■ Data records ■
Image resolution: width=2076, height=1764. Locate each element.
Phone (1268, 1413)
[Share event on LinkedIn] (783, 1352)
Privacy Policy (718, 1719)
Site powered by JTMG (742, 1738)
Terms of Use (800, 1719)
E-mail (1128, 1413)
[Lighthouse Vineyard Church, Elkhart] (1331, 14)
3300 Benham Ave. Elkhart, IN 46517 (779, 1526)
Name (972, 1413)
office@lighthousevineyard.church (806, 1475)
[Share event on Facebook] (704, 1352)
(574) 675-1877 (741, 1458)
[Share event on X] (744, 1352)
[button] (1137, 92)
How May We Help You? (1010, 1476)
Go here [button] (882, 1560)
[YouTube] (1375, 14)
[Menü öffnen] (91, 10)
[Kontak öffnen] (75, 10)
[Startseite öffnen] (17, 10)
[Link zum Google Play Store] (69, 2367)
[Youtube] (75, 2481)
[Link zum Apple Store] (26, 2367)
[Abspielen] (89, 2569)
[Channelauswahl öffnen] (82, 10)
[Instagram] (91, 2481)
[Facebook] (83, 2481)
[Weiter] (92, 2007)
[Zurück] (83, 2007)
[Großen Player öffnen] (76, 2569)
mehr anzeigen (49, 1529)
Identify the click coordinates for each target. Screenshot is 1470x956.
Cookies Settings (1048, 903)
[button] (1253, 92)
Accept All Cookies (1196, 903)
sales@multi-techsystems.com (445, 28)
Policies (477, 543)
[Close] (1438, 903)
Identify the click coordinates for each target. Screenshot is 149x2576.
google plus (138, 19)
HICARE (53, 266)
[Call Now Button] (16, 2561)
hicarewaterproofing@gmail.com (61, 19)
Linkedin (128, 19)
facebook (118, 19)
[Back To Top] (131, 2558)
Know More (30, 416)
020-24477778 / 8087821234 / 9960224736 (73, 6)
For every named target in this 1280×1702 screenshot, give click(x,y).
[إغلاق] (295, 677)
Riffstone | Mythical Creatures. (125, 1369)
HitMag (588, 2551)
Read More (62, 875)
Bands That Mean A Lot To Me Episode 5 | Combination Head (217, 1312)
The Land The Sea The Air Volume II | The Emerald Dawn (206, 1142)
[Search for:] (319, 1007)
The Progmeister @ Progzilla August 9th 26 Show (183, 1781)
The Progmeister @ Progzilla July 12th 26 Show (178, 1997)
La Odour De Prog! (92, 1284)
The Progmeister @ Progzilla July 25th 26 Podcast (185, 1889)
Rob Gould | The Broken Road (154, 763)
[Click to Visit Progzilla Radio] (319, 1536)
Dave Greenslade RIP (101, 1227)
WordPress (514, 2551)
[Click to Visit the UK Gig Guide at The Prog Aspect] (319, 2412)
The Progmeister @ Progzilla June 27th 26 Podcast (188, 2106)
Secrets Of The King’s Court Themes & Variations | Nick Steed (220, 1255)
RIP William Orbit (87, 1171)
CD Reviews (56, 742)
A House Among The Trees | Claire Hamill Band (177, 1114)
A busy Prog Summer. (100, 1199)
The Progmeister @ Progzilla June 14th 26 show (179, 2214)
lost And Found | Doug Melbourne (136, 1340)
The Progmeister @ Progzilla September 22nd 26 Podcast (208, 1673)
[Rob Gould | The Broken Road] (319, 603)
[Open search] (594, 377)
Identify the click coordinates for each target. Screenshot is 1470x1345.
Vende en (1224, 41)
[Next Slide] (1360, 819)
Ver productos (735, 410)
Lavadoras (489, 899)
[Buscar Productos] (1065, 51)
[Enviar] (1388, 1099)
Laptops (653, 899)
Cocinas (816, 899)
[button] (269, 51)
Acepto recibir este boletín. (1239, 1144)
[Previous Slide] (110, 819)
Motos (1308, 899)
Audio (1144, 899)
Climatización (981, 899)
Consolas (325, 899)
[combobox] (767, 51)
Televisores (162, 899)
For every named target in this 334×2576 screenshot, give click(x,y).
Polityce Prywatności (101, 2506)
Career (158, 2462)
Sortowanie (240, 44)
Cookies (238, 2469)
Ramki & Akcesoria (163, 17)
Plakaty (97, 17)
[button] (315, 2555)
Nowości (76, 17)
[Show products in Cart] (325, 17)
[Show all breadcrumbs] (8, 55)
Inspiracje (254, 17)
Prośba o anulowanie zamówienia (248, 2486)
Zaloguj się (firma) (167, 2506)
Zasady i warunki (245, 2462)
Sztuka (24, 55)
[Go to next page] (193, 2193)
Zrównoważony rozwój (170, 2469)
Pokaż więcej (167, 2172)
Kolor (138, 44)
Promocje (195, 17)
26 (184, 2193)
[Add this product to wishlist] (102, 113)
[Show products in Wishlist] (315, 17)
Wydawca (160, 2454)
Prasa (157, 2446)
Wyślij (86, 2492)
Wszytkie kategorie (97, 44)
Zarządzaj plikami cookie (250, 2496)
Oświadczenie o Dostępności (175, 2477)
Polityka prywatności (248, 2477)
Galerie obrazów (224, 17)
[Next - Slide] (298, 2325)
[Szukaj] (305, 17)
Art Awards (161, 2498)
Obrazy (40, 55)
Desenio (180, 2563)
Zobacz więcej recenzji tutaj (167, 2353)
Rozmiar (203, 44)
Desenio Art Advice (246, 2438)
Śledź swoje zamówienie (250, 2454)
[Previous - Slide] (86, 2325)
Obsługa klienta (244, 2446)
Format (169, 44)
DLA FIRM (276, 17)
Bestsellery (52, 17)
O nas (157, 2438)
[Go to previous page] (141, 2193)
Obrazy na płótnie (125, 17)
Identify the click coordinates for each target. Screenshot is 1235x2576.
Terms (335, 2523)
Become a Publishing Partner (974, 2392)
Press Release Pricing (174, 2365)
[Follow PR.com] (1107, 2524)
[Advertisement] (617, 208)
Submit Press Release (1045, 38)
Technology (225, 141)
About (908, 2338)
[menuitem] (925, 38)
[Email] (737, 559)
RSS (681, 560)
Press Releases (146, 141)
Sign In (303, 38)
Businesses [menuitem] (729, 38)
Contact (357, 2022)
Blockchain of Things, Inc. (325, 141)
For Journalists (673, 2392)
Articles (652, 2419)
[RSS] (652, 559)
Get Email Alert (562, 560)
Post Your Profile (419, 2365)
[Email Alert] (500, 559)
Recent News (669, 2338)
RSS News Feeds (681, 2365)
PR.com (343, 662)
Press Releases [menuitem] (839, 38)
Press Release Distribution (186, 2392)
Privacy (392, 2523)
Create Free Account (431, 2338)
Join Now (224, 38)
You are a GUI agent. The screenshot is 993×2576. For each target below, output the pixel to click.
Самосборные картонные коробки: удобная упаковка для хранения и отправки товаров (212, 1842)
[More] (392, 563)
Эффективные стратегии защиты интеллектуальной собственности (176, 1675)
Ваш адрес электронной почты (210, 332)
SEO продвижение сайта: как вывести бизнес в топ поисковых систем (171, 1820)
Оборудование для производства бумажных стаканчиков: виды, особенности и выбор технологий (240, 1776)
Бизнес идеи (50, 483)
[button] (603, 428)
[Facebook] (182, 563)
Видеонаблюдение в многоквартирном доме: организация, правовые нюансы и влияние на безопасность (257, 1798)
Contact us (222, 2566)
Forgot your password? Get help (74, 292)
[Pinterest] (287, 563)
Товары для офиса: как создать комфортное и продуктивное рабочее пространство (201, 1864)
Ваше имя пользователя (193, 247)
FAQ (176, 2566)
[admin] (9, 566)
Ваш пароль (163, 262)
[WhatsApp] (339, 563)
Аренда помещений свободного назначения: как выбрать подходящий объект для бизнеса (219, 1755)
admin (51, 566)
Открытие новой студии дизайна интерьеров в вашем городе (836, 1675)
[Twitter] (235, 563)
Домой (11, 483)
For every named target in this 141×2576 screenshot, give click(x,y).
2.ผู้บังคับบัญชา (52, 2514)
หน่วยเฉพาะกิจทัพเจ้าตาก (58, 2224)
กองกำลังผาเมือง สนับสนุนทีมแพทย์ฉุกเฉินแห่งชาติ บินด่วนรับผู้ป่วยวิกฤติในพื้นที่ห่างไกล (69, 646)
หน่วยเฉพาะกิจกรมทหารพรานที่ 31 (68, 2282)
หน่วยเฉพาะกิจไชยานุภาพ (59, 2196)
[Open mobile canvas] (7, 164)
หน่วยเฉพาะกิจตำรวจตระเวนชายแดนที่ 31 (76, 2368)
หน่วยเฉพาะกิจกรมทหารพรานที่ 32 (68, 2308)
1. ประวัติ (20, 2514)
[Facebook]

■ Your goal ■
Please copy the lines above from the line with "[Close] (1438, 903)" up to and including the line with "The Progmeister @ Progzilla September", exactly as written and with nothing else.

■ Reply ■
[Close] (1438, 903)
Identify the click coordinates for each target. Screenshot is 149x2576.
google plus (138, 19)
HICARE (53, 266)
[Call Now Button] (16, 2561)
hicarewaterproofing@gmail.com (61, 19)
Linkedin (128, 19)
facebook (118, 19)
[Back To Top] (131, 2558)
Know More (30, 416)
020-24477778 / 8087821234 / 9960224736 (73, 6)
For every named target in this 1280×1702 screenshot, give click(x,y).
[إغلاق] (295, 677)
Riffstone | Mythical Creatures. (125, 1369)
HitMag (588, 2551)
Read More (62, 875)
Bands That Mean A Lot To Me Episode 5 | Combination Head (217, 1312)
The Land The Sea The Air Volume II | The Emerald Dawn (206, 1142)
[Search for:] (319, 1007)
The Progmeister @ Progzilla August 9th 26 Show (183, 1781)
The Progmeister @ Progzilla July 12th 26 Show (178, 1997)
La Odour De Prog! (92, 1284)
The Progmeister @ Progzilla July 25th 26 Podcast (185, 1889)
Rob Gould | The Broken Road (154, 763)
[Click to Visit Progzilla Radio] (319, 1536)
Dave Greenslade RIP (101, 1227)
WordPress (514, 2551)
[Click to Visit the UK Gig Guide at The Prog Aspect] (319, 2412)
The Progmeister @ Progzilla June 27th 26 Podcast (188, 2106)
Secrets Of The King’s Court Themes & Variations | Nick Steed (220, 1255)
RIP William Orbit (87, 1171)
CD Reviews (56, 742)
A House Among The Trees | Claire Hamill Band (177, 1114)
A busy Prog Summer. (100, 1199)
The Progmeister @ Progzilla June 14th 26 show (179, 2214)
lost And Found | Doug Melbourne (136, 1340)
The Progmeister @ Progzilla September 22nd 26 Podcast (208, 1673)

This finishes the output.